* START *

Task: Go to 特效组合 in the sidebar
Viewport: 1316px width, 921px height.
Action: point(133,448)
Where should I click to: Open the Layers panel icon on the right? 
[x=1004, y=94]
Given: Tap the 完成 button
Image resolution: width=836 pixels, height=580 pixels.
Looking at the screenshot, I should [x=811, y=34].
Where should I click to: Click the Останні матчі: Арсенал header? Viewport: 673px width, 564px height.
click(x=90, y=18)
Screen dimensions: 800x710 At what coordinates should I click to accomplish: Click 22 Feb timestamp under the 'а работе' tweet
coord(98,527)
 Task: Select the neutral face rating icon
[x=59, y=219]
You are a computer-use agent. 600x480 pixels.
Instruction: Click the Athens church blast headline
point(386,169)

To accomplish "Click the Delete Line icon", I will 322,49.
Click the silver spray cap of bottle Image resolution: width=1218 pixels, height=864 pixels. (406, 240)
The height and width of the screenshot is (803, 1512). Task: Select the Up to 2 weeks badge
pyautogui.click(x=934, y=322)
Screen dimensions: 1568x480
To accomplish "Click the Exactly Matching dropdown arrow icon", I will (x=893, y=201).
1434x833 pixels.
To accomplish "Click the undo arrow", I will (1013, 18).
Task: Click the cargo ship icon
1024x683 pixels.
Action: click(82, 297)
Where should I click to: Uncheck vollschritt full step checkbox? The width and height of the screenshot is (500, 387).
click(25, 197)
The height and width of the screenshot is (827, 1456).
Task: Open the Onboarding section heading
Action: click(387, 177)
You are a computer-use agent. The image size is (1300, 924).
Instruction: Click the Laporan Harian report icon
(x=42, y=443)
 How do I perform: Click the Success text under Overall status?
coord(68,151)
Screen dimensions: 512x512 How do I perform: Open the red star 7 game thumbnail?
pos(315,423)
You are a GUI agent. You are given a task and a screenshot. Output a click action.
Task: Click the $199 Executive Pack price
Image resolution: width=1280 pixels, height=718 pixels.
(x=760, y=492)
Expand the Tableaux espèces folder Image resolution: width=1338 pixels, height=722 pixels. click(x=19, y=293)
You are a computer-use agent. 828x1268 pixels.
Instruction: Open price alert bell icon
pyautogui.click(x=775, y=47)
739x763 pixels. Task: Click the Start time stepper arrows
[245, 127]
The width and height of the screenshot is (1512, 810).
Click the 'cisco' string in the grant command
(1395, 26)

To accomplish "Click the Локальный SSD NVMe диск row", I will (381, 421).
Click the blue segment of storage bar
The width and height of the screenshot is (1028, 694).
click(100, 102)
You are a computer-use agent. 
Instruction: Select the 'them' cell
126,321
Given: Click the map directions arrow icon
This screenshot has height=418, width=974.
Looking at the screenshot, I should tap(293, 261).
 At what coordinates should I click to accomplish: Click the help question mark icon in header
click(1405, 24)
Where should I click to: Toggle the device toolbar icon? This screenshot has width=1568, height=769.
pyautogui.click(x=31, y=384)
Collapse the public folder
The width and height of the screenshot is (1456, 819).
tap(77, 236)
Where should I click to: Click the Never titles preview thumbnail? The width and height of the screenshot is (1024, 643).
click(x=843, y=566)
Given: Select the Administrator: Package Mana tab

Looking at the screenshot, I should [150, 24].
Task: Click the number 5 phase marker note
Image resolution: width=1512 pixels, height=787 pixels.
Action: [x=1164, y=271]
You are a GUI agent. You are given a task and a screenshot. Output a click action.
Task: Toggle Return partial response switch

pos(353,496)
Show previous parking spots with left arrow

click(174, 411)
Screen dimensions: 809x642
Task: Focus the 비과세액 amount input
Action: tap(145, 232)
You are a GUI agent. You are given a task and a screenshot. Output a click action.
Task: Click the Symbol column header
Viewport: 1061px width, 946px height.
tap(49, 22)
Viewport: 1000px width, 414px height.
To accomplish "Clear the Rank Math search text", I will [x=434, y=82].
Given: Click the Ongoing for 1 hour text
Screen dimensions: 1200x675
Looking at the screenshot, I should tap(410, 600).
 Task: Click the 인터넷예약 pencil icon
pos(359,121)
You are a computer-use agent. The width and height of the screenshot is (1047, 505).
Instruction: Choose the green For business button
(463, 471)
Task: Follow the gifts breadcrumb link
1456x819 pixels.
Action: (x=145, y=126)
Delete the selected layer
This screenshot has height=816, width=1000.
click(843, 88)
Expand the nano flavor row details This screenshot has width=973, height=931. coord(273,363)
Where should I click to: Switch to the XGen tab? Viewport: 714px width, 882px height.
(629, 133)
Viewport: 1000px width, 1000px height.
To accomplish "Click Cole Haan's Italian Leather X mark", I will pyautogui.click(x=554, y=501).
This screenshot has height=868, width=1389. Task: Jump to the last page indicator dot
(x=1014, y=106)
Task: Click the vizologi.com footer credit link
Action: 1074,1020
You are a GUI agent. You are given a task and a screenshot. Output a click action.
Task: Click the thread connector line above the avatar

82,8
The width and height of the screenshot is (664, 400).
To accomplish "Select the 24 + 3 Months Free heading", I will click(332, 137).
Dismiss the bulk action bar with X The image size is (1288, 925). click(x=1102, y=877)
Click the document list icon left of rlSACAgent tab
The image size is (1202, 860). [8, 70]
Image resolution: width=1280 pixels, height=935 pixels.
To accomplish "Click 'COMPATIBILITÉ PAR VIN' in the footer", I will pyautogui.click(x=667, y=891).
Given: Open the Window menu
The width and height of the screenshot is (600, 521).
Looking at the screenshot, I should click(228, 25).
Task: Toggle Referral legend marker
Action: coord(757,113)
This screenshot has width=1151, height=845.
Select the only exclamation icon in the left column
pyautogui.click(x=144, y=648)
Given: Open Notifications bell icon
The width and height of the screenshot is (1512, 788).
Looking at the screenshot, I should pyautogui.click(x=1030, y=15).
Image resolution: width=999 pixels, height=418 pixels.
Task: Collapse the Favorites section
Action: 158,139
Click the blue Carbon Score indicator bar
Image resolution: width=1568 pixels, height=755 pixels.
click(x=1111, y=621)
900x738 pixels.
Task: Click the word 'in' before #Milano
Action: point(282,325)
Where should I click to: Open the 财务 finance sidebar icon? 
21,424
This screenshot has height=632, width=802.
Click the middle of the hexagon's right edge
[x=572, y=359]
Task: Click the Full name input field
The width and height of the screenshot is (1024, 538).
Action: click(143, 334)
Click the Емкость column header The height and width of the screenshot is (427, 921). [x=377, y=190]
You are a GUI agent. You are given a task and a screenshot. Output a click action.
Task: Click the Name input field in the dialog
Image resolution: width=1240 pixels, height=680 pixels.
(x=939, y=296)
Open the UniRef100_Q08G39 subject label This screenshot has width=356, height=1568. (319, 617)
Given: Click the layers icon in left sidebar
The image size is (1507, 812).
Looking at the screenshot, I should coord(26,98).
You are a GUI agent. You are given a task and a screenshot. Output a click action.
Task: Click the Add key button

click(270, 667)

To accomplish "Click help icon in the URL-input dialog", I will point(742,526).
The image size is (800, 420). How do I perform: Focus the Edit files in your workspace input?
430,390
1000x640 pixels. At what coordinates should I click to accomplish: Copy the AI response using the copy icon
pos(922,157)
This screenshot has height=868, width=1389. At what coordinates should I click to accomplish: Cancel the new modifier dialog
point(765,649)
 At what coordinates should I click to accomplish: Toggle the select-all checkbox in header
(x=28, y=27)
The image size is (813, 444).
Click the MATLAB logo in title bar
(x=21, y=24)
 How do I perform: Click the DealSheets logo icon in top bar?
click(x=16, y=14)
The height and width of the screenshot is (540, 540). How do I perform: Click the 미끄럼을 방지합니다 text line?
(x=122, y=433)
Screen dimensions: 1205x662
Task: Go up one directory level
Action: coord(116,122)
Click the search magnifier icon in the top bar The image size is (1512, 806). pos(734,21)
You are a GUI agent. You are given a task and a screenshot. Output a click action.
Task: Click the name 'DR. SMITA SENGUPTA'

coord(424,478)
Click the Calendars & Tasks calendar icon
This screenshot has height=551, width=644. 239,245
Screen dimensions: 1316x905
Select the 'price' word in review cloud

* END *

▸ SHORT TASK:
Retype the items starting with the line that contains "Given: Open Notifications bell icon" and going on through the line that contains "Click the Емкость", both included.

▸ TASK SOLUTION:
Given: Open Notifications bell icon
The width and height of the screenshot is (1512, 788).
Looking at the screenshot, I should pyautogui.click(x=1030, y=15).
Image resolution: width=999 pixels, height=418 pixels.
Task: Collapse the Favorites section
Action: 158,139
Click the blue Carbon Score indicator bar
Image resolution: width=1568 pixels, height=755 pixels.
click(x=1111, y=621)
900x738 pixels.
Task: Click the word 'in' before #Milano
Action: point(282,325)
Where should I click to: Open the 财务 finance sidebar icon? 
21,424
This screenshot has height=632, width=802.
Click the middle of the hexagon's right edge
[x=572, y=359]
Task: Click the Full name input field
The width and height of the screenshot is (1024, 538).
Action: click(143, 334)
Click the Емкость column header The height and width of the screenshot is (427, 921). [x=377, y=190]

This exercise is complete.